Las tarjetas regalo son una buena opción para cuando no se sabe bien qué regalar o para salir al paso de un compromiso de última hora. Digitales o físicas, se presentan como una solución práctica, cómoda y rápida que resulta muy atractiva para los consumidores, pero también para los ciberdelincuentes, que las ven como una oportunidad y la aprovechan.
Desde la asociación de usuarios financieros de España (ASUFIN) advierten de que el anonimato y la rapidez de uso de estas gift cards las convierten en un botín ideal para los estafadores. No suelen estar vinculadas a una identidad concreta y, una vez que se ha compartido su código, el dinero puede desaparecer en cuestión de minutos. Para cuando el dueño de la tarjeta abre el sobre -o el correo electrónico- el saldo ya se ha esfumado.
'Modus operandi de los estafadores'
En un momento en el que los fraudes online son cada vez más sofisticados, extremar la prudencia y no bajar nunca la guardia puede evitarte más de un disgusto. Y es que los ciberdelincuentes utilizan las más variadas estrategias para hacerse con el dinero de las tarjetas regalo.
'Fraude del impostor'
Entre los timos más habituales está el conocido como fraude del impostor. Todo comienza con una llamada, un SMS o un correo electrónico urgente de alguien que dice ser funcionario, representante de una empresa de suministros o incluso un familiar. El estafador comunica la existencia de una deuda pendiente como impuestos sin pagar, multas o facturas atrasadas, y señala que la solución pasa por comprar una tarjeta regalo concreta y facilitar el número y el PIN para liquidar el importe.
'Drenaje de tarjetas'
Otra modalidad de estafa es el llamado vaciado o drenaje de tarjetas. Los delincuentes manipulan físicamente las tarjetas en las tiendas, bien anotando o fotografiando números y códigos PIN y devolviéndolas al expositor o utilizando lectores de bandas magnéticas para escanear la información. Después, monitorizan online si la tarjeta ha sido activada y, en cuanto detectan que tiene saldo, lo agotan. Cuando el dueño de la tarjeta intenta utilizarla, descubre que no tiene dinero.
'Estafa del cajero'
Hay casos en los que el fraude se produce durante el propio proceso de venta. Se han detectado estafas de cajero en las que, tras activar la tarjeta, se intercambia por otra inactiva. El cliente se marcha de la tienda con un plástico sin valor mientras la tarjeta activada queda en manos del estafador.
Falsos mails
Correos electrónicos que anuncian premios falsos, viajes o sorteos; supuestas organizaciones benéficas que piden donaciones urgentes o mensajes del jefe solicitando un favor rápido para comprar tarjetas para un evento de empresa... son otros intentos de estafa, y en todos ellos se repite el mismo patrón: urgencia, presión y petición de códigos. Una vez compartidos estos, el dinero cambia de manos sin posibilidad de rastreo.

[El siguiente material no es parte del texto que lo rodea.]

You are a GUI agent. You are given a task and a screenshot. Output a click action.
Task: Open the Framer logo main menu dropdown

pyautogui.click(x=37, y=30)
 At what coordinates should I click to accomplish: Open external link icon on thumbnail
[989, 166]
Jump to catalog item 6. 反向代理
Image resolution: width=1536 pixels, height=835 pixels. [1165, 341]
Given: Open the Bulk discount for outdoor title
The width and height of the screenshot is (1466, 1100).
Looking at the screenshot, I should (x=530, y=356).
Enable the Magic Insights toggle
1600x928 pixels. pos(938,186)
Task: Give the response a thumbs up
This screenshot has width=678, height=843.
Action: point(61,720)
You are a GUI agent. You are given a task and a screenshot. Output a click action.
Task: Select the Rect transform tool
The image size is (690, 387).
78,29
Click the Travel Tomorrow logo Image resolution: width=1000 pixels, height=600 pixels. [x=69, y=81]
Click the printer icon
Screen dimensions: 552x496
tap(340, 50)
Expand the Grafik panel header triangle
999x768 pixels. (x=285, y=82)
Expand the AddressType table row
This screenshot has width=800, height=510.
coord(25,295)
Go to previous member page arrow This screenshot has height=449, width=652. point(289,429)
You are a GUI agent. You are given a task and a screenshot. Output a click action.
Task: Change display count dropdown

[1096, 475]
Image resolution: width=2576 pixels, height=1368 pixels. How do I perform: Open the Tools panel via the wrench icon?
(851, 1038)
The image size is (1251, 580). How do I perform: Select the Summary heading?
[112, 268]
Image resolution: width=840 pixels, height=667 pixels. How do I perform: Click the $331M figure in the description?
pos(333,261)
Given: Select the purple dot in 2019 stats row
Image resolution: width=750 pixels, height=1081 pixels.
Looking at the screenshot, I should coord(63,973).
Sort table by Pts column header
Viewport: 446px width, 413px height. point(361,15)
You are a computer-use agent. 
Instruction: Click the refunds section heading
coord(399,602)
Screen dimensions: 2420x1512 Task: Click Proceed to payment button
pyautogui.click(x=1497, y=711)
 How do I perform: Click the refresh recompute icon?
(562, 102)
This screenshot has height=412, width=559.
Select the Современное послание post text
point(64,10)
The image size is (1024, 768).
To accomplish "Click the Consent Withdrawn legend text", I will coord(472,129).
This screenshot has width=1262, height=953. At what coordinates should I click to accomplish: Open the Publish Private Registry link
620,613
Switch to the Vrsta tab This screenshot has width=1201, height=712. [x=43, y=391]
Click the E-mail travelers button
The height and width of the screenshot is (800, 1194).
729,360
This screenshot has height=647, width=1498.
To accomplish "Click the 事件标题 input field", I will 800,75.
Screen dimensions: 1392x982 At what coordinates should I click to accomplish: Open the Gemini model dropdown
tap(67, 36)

'Estafa de la consulta del saldo'
En otros casos es la web de una marca la que invita a "consultar el saldo" de una tarjeta regalo. Parece oficial, replica la imagen y el diseño de la marca, pero su único objetivo es hacerse con el código. En cuanto el usuario lo introduce, los delincuentes activan la tarjeta antes que el destinatario y se adueñan del dinero.
La marca como gancho
En otros casos, el gancho es una supuesta marca conocida que ofrece una tarjeta regalo con una suculenta cantidad de dinero. Al hacer clic, el usuario descarga un archivo en el dispositivo, permitiendo el control remoto del sistema. El resultado no es solo la pérdida del saldo, sino que va más allá, ya que puede implicar el robo de datos personales, el acceso a cuentas online y la realización de nuevas compras fraudulentas.
¿Cómo debes protegerte?
Los expertos insisten en varias pautas básicas como comprar tarjetas solo en sitios oficiales y verificar que la URL comience por https:// y muestre el candado de seguridad; desconfiar de enlaces recibidos por correo o redes sociales; no compartir jamás el código o el PIN con terceros y examinar el embalaje en busca de signos de manipulación como adhesivos despegados, PIN raspados o cortes sospechosos.
Si se opta por tarjetas físicas, lo mejor es elegir las que están detrás del mostrador y, si son digitales, hay que adquirirlas directamente en la web del minorista y utilizarlas cuanto antes para no correr riesgos.
Recuerda que, tratándose de dinero, todas las precauciones son pocas y que ser consciente de los riesgos es la mejor forma de protegerte y de evitar que alguien se te adelante y te birle el dinero que alguien generosamente te ha entregado en una tarjeta regalo.